The market is expecting the Bank of Korea to raise rates to 3.5% when it meets on Thursday after almost a year of holding rates at 3.25%. The risk is firmly to no change as exports have fallen for two consecutive months and the government lowered expectations for growth to 3.5% last month.
China's trade surplus is expected to increase to $9.8 billion against last month's reading of $5.35 billion. Investors will be more focused on relative growth in imports and exports, expected to increase by 10.9% and 8.5% respectively.

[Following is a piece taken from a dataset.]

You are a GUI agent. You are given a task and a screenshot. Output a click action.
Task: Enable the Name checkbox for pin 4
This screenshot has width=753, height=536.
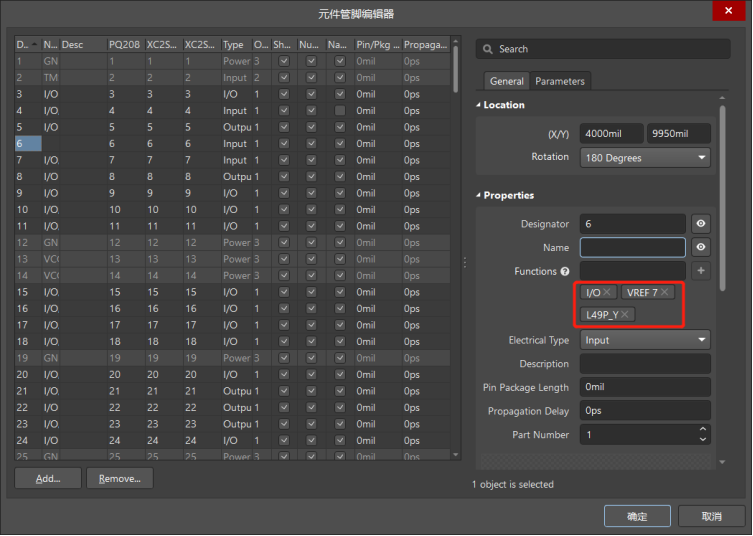coord(341,111)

An increase in exports below expectations could send the markets down on renewed fears of weak global growth and its affect on China's economy.
Reporting earnings on Thursday are Xinyuan Real Estate ( XIN , quote ) and Zhongpin ( HOGS , quote ).
Friday, May 11
Inflationary pressures in China should fall further with expectations for a decline in the CPI to 3.4% (3.6% prior) and the PPI at -0.5% (-0.3% prior).
China industrial production is expected to increase slightly from 11.9% to growth of 12.1% on an annualized basis.
China retail sales should hold at a strong pace of 15.1% annualized growth. While economic growth in the country continues above 8%, the government has promised further stimulus measures to achieve growth in domestic consumption. If retail sales were to come in below expectations and consumer inflation continues to moderate, investors should position themselves for a short-term bounce as the central bank enacts stimulus.
New yuan loans in China will most likely decrease over last month's strong gains of CNY1,010 billion to around CNY780 billion but will still show that previous stimulus measures are working their way through the economy.
Renesola LTD ( SOL , quote ) reports first quarter earnings before the open on Friday.